▶ Text section
*** Block opens ***

Additionally, the court in EDP Medical based its decision, in part, on the finality afforded by a discharge and case closing. To the extent a discharge and case closing reflect finality, Debtor is ineligible for a discharge because Debtor is not an individual, and Debtor's case remains open and active.

See 11 U.S.C. § 727(a)(1). The Court notes that the debtor in EDP Medical was likewise not an individual. It is unclear how it obtained a discharge.

In Bank of Lafayette v. Baudoin (In re Baudoin) , 981 F.2d 736 (5th Cir. 1993), the court did not actually analyze whether an allowed claim constitutes a final judgment for res judicata purposes. Rather, the court stated, "Our precedent clearly establishes that bankruptcy court orders authorizing the sale of part of the estate or confirming such sale are final judgments on the merits for res judicata purposes.... Though perhaps less clearly, we read our prior holdings to establish that an order allowing a proof of claim is, likewise, a final judgment ." Id. at 742 (emphasis added).

The precedent referred to is Colley v. National Bank of Texas (In re Colley) , 814 F.2d 1008 (5th Cir. 1987). There, the debtor objected to certain claims and the bankruptcy court allowed the claims "following a trial on the merits." Id. at 1010. The debtor did not timely appeal but rather moved to reconsider the orders allowing the claims when he could no longer appeal. The debtor did not assert any of Federal Rule 60 grounds for reconsideration. On appeal of the motion's denial, the Fifth Circuit examined an apparent conflict between two standards for reconsideration: (1) a bankruptcy court's "virtually plenary" discretion to reconsider a claim's allowance or disallowance for cause under § 502(j) and Bankruptcy Rule 3008, and (2) the limited standards in Federal Rule 60, which allows for reconsideration under specified conditions and only within a year of entry of the order at issue. Id.

The court resolved the apparent conflict by looking to Bankruptcy Rule 9024, which provides that the one-year limitation in Federal Rule 60 does not apply to "the reconsideration of an order allowing or disallowing a claim against the estate entered without a contest." Id. (quoting Fed. R. Bankr. P. 9024 ). The court concluded, "[W]hen a proof of claim has in fact been litigated between parties to a bankruptcy proceeding, the litigants must seek reconsideration of the bankruptcy court's determination pursuant to the usual Rule 60 standards if they elect not to pursue a timely appeal of the original order allowing or disallowing the claim." Id.

*** Block closes ***

▶ Material provided
*** Block opens ***

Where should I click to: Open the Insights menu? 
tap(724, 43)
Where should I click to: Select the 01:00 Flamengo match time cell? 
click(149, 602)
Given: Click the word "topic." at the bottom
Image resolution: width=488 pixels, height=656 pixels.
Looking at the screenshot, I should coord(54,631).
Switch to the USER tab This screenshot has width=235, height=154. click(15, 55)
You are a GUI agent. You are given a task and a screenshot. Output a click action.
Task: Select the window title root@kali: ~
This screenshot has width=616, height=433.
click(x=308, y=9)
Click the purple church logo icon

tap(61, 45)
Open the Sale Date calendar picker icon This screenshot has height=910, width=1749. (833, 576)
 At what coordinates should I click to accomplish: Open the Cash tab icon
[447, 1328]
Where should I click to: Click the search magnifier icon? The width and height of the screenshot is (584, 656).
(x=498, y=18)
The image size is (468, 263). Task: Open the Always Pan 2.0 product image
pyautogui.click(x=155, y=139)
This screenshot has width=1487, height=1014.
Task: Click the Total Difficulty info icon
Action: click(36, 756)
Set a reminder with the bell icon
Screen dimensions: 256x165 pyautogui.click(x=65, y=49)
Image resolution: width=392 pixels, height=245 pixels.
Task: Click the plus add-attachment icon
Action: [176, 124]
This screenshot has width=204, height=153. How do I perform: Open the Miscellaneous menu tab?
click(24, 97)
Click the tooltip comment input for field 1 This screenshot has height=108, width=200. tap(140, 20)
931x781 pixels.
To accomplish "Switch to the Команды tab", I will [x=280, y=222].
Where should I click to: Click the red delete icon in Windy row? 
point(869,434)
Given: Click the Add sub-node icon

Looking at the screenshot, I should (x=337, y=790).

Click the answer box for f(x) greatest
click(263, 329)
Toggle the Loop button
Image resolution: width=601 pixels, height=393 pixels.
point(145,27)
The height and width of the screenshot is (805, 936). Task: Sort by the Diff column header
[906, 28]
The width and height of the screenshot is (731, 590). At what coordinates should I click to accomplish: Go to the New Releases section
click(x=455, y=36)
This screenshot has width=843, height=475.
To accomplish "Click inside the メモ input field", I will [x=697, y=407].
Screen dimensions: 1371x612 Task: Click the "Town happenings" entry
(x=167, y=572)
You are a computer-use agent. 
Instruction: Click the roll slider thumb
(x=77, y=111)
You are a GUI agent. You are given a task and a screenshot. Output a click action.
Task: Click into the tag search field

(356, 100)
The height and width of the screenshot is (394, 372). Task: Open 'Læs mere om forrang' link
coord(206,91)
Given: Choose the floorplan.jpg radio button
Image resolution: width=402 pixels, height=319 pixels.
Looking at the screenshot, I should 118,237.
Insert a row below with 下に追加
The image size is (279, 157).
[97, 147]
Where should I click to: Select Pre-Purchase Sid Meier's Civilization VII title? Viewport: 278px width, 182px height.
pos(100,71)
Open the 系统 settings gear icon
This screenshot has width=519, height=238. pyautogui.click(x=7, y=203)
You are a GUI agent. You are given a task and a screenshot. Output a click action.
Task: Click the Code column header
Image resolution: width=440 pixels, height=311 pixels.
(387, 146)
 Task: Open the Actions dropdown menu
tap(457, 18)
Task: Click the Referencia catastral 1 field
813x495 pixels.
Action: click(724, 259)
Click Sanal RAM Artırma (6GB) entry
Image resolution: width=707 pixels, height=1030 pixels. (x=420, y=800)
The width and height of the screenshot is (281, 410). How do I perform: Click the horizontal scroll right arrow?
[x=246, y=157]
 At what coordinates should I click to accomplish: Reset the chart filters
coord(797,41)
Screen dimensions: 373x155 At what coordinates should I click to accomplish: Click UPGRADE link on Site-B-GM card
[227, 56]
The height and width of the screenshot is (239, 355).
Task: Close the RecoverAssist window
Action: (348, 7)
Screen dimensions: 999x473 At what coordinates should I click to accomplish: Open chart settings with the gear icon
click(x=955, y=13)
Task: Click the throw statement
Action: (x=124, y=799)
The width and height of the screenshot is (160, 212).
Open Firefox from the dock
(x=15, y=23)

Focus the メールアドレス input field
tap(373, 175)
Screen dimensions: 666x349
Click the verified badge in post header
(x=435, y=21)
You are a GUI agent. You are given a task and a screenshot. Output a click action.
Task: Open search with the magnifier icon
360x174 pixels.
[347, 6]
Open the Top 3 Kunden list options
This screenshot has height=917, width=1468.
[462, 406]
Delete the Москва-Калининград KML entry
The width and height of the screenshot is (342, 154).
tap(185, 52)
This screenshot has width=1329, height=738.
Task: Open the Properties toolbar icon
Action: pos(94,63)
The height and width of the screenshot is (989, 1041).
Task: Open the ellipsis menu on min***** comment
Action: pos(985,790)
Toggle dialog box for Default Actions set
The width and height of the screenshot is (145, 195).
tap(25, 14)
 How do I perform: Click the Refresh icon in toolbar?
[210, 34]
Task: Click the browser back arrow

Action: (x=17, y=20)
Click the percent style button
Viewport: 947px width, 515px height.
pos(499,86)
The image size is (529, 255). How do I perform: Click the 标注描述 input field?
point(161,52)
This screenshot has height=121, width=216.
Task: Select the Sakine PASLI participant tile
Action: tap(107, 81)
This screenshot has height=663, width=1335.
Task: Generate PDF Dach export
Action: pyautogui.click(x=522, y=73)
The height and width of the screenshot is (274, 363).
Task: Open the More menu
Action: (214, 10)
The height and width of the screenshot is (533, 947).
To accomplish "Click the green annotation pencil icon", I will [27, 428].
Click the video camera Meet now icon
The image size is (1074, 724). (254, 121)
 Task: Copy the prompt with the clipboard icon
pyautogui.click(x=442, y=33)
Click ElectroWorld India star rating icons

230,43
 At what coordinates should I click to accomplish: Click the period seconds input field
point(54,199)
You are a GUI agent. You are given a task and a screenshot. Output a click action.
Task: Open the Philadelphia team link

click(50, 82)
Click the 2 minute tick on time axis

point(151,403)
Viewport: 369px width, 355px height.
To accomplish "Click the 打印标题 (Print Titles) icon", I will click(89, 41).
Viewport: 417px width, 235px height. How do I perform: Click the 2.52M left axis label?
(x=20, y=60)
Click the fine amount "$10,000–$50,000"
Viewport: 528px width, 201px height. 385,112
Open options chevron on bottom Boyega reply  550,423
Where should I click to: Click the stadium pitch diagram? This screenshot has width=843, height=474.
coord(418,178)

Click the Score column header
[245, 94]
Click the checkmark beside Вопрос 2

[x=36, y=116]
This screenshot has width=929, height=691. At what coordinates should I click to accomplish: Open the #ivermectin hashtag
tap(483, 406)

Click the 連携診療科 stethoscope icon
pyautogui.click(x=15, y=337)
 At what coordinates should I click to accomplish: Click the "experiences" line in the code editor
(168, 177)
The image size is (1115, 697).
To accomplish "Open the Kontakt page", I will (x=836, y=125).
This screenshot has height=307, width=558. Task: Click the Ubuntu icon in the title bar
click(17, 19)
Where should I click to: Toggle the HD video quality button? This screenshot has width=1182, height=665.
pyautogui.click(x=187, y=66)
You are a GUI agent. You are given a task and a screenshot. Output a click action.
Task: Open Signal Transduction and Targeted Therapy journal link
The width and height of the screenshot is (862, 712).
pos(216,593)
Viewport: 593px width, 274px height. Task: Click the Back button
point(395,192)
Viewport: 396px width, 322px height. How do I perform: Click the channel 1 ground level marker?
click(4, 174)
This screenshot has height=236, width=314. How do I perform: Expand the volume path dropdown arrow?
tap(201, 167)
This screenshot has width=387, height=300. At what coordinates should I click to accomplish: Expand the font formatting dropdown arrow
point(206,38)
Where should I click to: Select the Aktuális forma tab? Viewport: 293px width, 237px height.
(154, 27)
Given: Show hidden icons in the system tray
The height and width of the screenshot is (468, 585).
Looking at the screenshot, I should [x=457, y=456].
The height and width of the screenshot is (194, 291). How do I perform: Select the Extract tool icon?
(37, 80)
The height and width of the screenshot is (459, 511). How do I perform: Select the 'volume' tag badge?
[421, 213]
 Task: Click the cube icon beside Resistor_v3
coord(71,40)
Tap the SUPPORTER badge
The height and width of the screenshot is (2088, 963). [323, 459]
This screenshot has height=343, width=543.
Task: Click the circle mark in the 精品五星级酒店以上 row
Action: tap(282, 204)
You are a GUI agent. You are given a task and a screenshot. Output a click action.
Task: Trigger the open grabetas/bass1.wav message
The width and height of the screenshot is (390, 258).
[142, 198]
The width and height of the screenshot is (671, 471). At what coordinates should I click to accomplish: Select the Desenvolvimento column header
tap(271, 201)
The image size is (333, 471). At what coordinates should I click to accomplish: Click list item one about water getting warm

*** Block closes ***

▶ What you need to do
**A.** In the bankruptcy case-law passage, what did Bankruptcy Rule 9024 provide regarding the one-year limitation in Federal Rule 60?
**B.** Carry on the bankruptcy case-law passage from its final sentence, in the same formal register.

▶ Response list
**A.** It provided that the limitation does not apply to the reconsideration of an order allowing or disallowing a claim against the estate entered without a contest.

**B.**
The above authority from the Fifth Circuit is distinguishable in that it involves an order allowing a claim after a trial on the merits, rather than an uncontested claim that is deemed allowed. Moreover, the authority appears to undermine the Trustee's arguments. In particular, Colley highlights the lack of finality for any deemed allowance, as compared to an order allowing a claim after a trial on the merits. An uncontested allowance is subject to the bankruptcy court's "virtually plenary" discretion to reconsider for cause, according to the equities of the case.

In Siegel v. Federal Home Loan Mortgage Corp. , 143 F.3d 525 (9th Cir. 1998), Freddie Mac filed two proofs of claim, which were not objected to and thus deemed allowed, with no separate order entered. The debtor later sued Freddie Mac, alleging Freddie Mac violated its obligations under the loan documents that were the subject of the proofs of claim. The district court concluded that the debtor's action was barred by the res judicata effect of the bankruptcy proceeding. Id. at 528–29. The Ninth Circuit affirmed. The Ninth Circuit found that "the lack of a separate order is a distinction without a difference" and therefore unnecessary. Id. at 530. The court noted that the concerns about the finality of deemed allowance expressed by the Fourth Circuit in County Fuel Co., Inc. v. Equitable Bank Corp., 832 F.2d 290, 292 (4th Cir. 1987), were not present in Siegel because debtor had received his discharge and the bankruptcy case had been closed. Id. at 530–31. Moreover, the bankruptcy court had entered an order modifying the automatic stay to allow the mortgage holder to foreclose and the debtor had not objected to entry of the order. Id. at 529 n.3.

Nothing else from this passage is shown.